As for remedial actions: would it be possible to set aside your own hurt feelings, temporarily, and focus on understanding her? If she's been your mate all these years, she hasn't taken the hump for NO reason; there must be real hurt there. Deal with that first, sincerely, and without minimising your part. Then when she's forgiven you, she should reciprocate. Might that work? It requires an investment of goodwill on your part but if she's a lifelong friend, it's worth it.
BTW, I agree with PPs that your dig about your new car was awful. If you don't see that, please consider whether you are crueller than you realise.
I really hope you and she can get sorted out.

ForTheLoveOfAnotherMan · 02/12/2025 14:50

A lot of this would be resolved by not acting like a spoiled petty teenager.

In you’r 40’s you say? Good god.

Espressosummer · 02/12/2025 14:51

I don't understand the fuss you kicked up about the cottage. Half your post is about them being able to share a bedroom and you being able to afford a place with a second bedroom. Your friend then finds a 2 bed cottage and you complain about it being a 2 bed. Makes no sense to me.

Then add in your awful comment about the car. Despite your protestations, you clearly do enjoy drama and shit-stirring.

nightswimming1 · 02/12/2025 14:51

Just keep pushing through OP and override this tendency of yours to withdraw and shut down. She is trying, it will be awkward for a while, you have to keep trying too and it will blow over. If you don’t, you will lose her for good.

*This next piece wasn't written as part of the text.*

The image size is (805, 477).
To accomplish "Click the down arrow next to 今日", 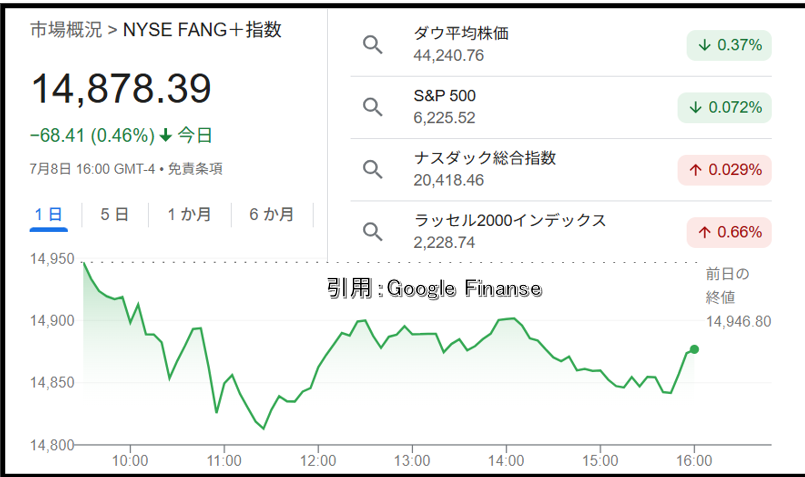I will click(x=165, y=136).
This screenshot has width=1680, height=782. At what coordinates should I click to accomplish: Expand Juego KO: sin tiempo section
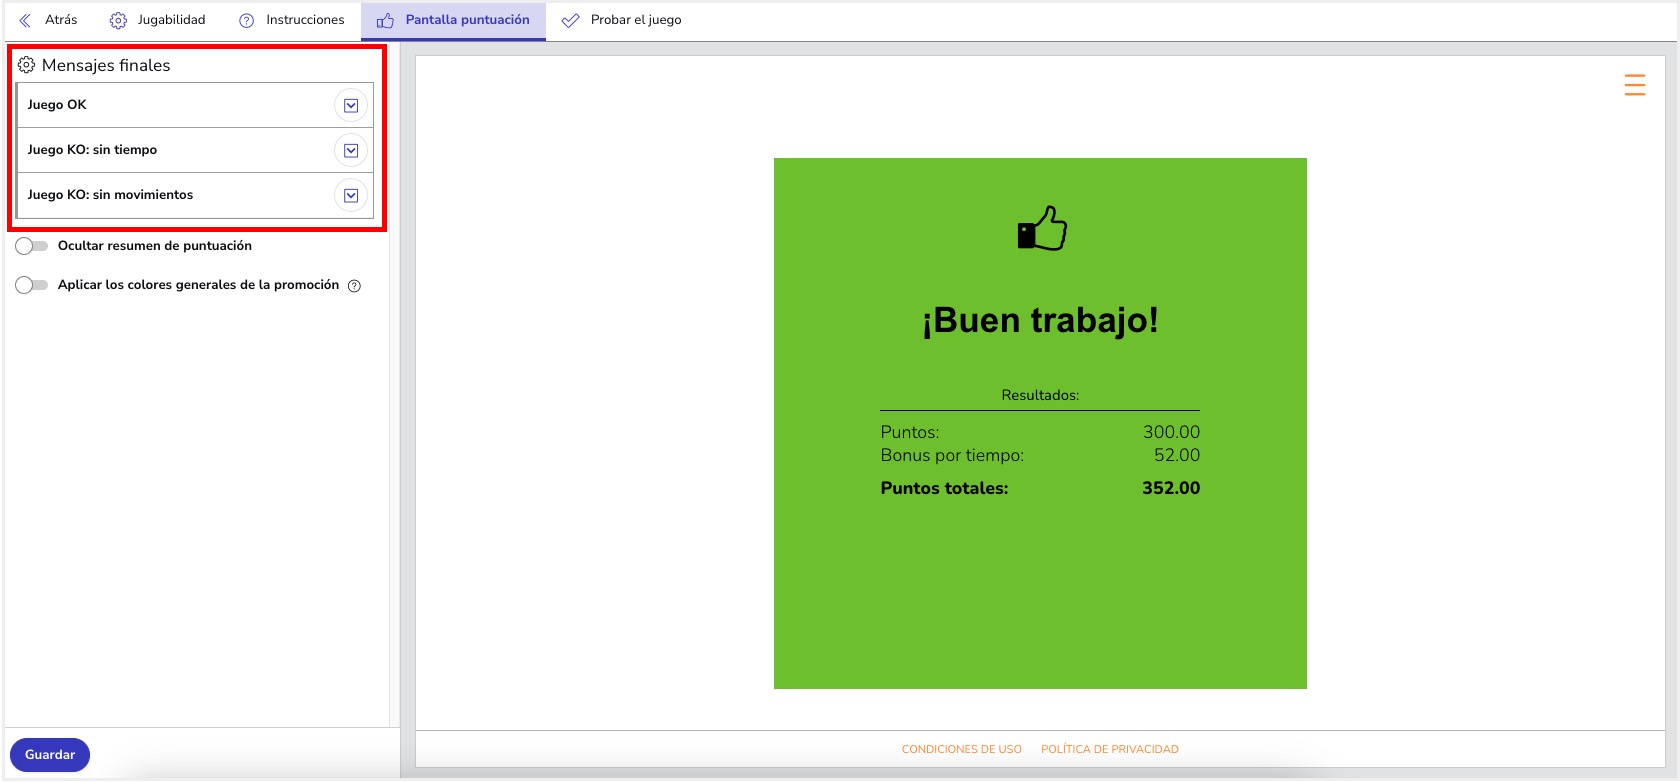[351, 150]
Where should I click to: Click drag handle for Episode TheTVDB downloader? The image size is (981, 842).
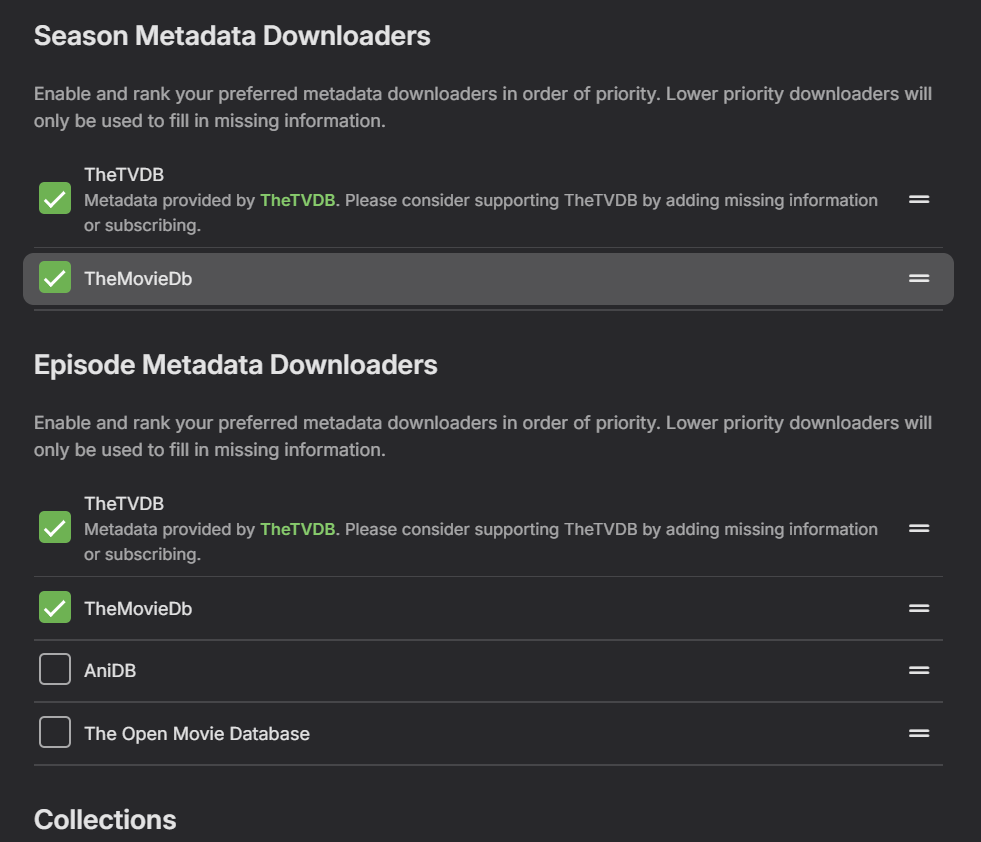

EineReiseDurchDieZeit · 02/12/2025 14:51

Like others couldn’t finish, if that’s how you go on in RL no wonder she’s pissed off.

NewCushions · 02/12/2025 14:53

OP, I made it through that entire post. This is going to be hard to hear but basically, I think you have behaved quite badly.

Even BEFORE your friend said that yo uare always banging on about money, I was getting that sense. You also do seem to want to control what happens.

Then she challenges you, and instead of listening to what she says, you start crying and then sulk for 10 days and refuse to engage. Then, you refruse to see her to try and sort it out becuase your'e still trying to "process" and then, once everything is sort of swept under the carpet, you then go in with a passive aggressive dig about the car and how you didn't want to say anything in case it looked like you were being too ostentatious.

At BESt, you are masssively lacking in self awareness. At worst, if you combine that with your lack of accountability and inability to see anyone else's perspective, combined with the little digs designed to make your friend more upset, I have to say you have some significant narcissistic personality traits.